The performance of the transformer and machine learning models on the task of depression detection was rigorously evaluated using the identified key metrics stated previously. Table 3 and Table 4 summarizes these evaluation metrics for each model on the two utilized datasets, revealing several noteworthy patterns and observations.
For the Sentiment140 dataset, Figure 3 shows the loss curve of the RoBERTa model and Figure 4, its accuracy curve. Figure 5 shows the DeBERTa model’s loss curve and Figure 6 shows its accuracy curve. Figure 7 and Figure 8 illustrates the DistilBERT model’s loss curve and accuracy curve respectively. And Figure 9 and Figure 10 shows, respectively, the loss curve and accuracy curve of the SqueezeBERT model.
While for the Suicide-watch dataset, Figure 11 shows the loss curve of the RoBERTa model and Figure 12, its accuracy curve. Figure 13 shows the DeBERTa model’s loss curve and Figure 14 shows its accuracy curve. Figure 15 and Figure 16 illustrates the DistilBERT model’s loss curve and accuracy curve respectively. And Figure 17 and Figure 18 shows, respectively, the loss curve and accuracy curve of the SqueezeBERT model.

4.1. Comparative Analysis

When comparing the performance of machine learning models to transformer-based techniques, transformer models significantly outperform traditional machine learning algorithms across all evaluation metrics on the Sentiment 140 Dataset. Transformer models such as RoBERTa and DeBERTa achieved the highest accuracy (98.0%) and F1 scores (98.0%), underscoring their superior capability in identifying depressive content from tweets.
Among traditional models, logistic regression was the best performer, with a high accuracy of 97.0% and an F1-score of 97.0%, but it still fell short compared to the transformer models. Random Forest showed high precision but had slightly lower recall, while Bernoulli Naive Bayes exhibited moderate performance across all metrics.
On the other hand, in the Suicide-Watch dataset, traditional models significantly outperform transformer models across all evaluation metrics. Traditional machine learning algorithms such as logistic regression achieved the highest accuracy score of 93.5% and F1 score of 93.5%. This is evidence of the superiority of traditional models over less complex models with simple patterns.
The use of transformer models not only provided better overall accuracy but also offered more balanced precision and recall, which are essential for reducing both false positives and false negatives in the two datasets.
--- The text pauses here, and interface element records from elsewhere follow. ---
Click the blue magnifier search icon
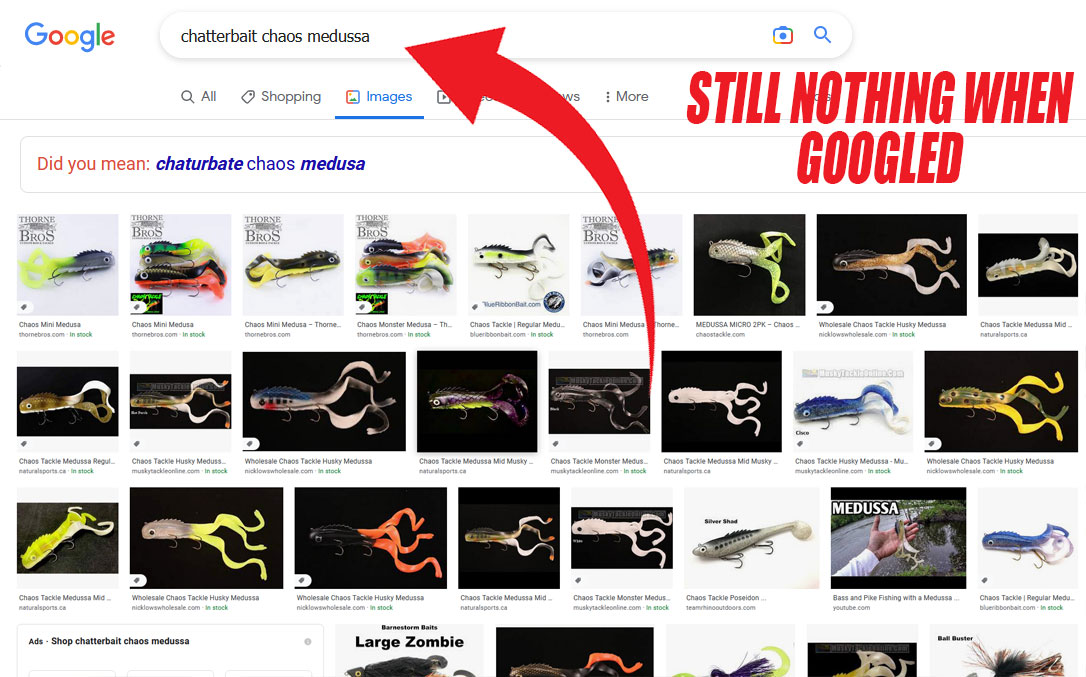 (x=822, y=35)
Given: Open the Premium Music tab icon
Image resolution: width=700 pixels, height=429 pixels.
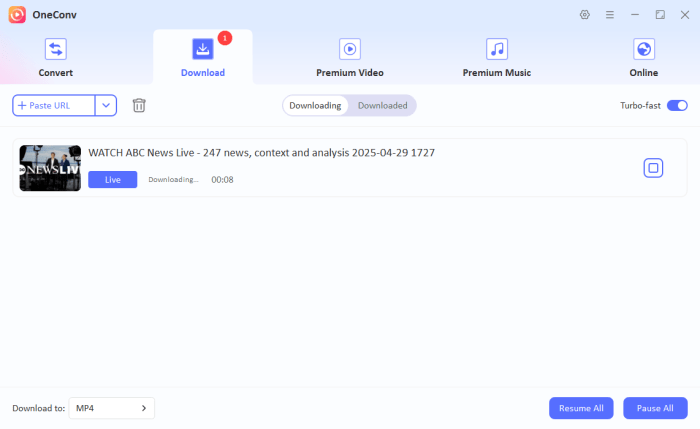Looking at the screenshot, I should click(496, 49).
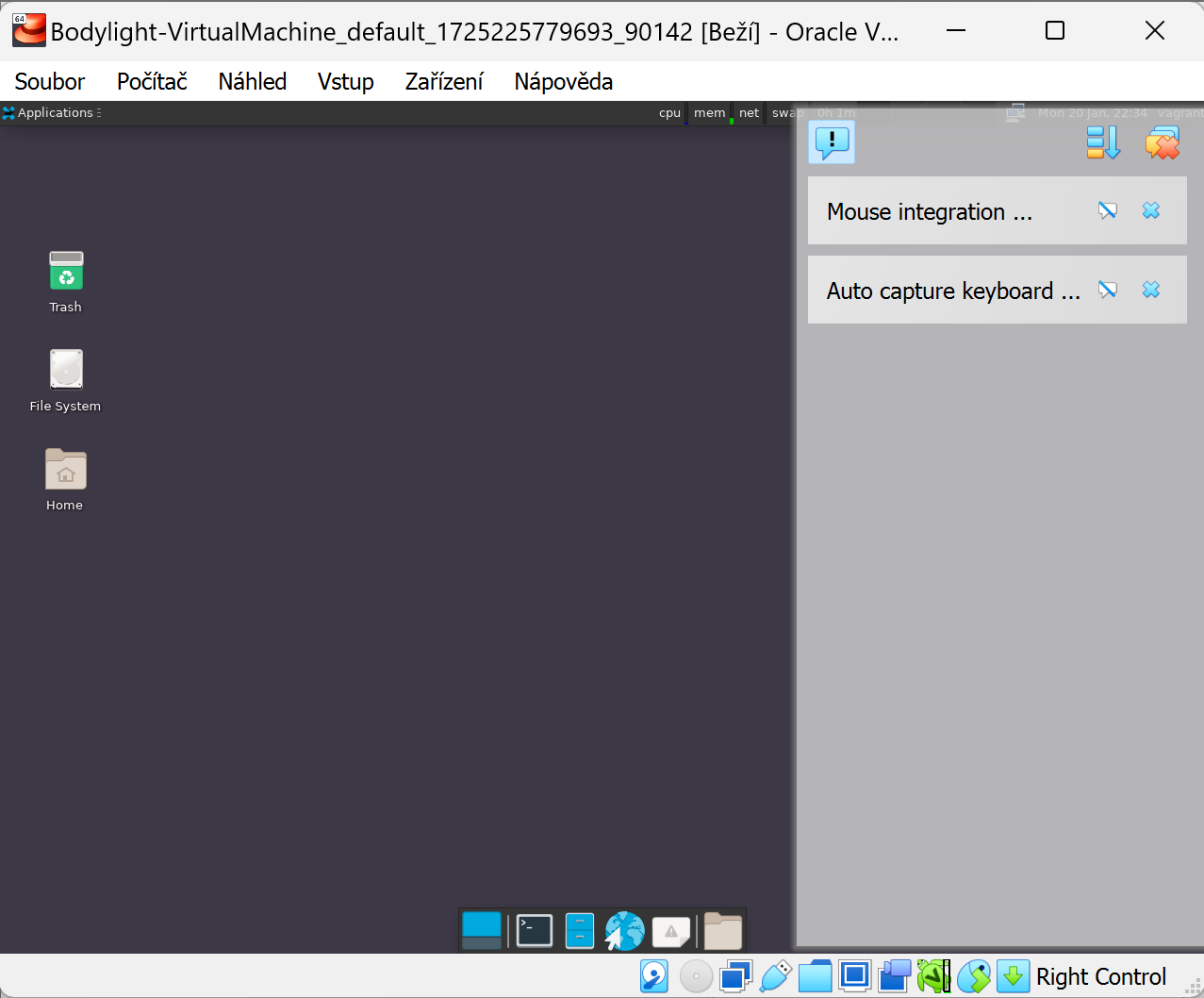The image size is (1204, 998).
Task: Dismiss the Mouse integration notification
Action: coord(1151,210)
This balanced performance is crucial in applications like depression detection, where accurate identification can lead to timely interventions and support.

4.2. Key Insights

  • Superior Performance of Transformer Models in Datasets with Complex Patterns: The Sentiment 140 dataset has a complex pattern as the classes of “depressed” or “non-depressed”) were approximated from the sentiment score of the tweets. The transformer models were able to capture this nuance by estimating the classes based on the context. RoBERTa and DeBERTa achieved the highest accuracy (98.0%) and F1 score (98.0%) in the Sentiment140 dataset.
  • Logistic Regression’s Superior Performance in Datasets with Simple Class Labels and Patterns: The Suicide-Watch Dataset has a more basic pattern and target labels, as the tweets were labeled correctly and not estimated. Aside from Bernoulli Naive Bayes, the traditional machine learning algorithms performed better than the transformer model on the Suicide-Watch dataset. Among traditional models, logistic regression demonstrated the highest accuracy (93.5%) and F1-score (93.5%), making it a strong candidate for depression detection tasks.
  • Balanced Precision and Pecall in Transformer Models: High precision and recall scores in transformer models indicate their ability to correctly identify both depressive and non-depressive tweets, reddits, and subreddits in both the Suicide-Watch and Sentiment140 data, minimizing false negatives and positives.
  • Potential of Ensemble Methods: While not explicitly evaluated in this study, the notable performance of individual transformer models suggests that ensemble methods combining these models could further enhance detection accuracy and reliability.

5. Discussion

5.1. Interpretation of Findings

For the Suicide Watch dataset, Figure 19 presents the confusion matrix of the Logistic Regression model, illustrating its classification performance across depressed and NonDepressed labels. Figure 20 displays the confusion matrix for the Naive Bayes model, providing details into its probabilistic approach to prediction. Figure 21 highlights the confusion matrix of the Random Forest model, showcasing the performance of this ensemble method in distinguishing between different classes. Figure 22 visualizes the results from the SqueezeBERT transformer model, demonstrating its ability to handle sequence-based data.
In Figure 23, the confusion matrix for the RoBERTa model is presented, reflecting the impact of pre-trained transformer architecture on classification accuracy. Figure 24 focuses on the DeBERTa model’s confusion matrix, highlighting its enhanced capabilities in understanding language nuances. Finally, Figure 25 illustrates the DistilBERT model’s confusion matrix, emphasizing its lightweight yet effective performance in the suicide risk prediction task.
Our study investigated the efficacy of various machine learning and transformer models in detecting depression from tweets. The results demonstrate that transformer models, specifically RoBERTa and DeBERTa, significantly outperform traditional machine learning models like logistic regression, Random Forest, and Bernoulli Naive Bayes on the Sentiment140 dataset. However, the traditional models performed better on the Suicide-Watch dataset. This finding aligns with the current literature emphasizing the superior capability of transformer model’s ability to grasp the nuances of language more effectively by considering the context of words within a sentence and the traditional model’s ability to capture more basic patterns in NLP tasks.
The high precision and recall observed in transformer models indicate their robustness in accurately identifying depressive content while minimizing false positives and negatives. This balanced performance is crucial for practical applications where misclassification could lead to either unnecessary alarm or missed opportunities for intervention. Logistic regression emerged as the best performer among traditional machine learning models. It suggests that while these models can still provide valuable insights, they are generally less effective than transformers for complex text analysis tasks.
The performance stability across cross-validation splits, evidenced by low standard deviations, further underscores the reliability of our models. This consistency is essential for developing dependable depression detection systems.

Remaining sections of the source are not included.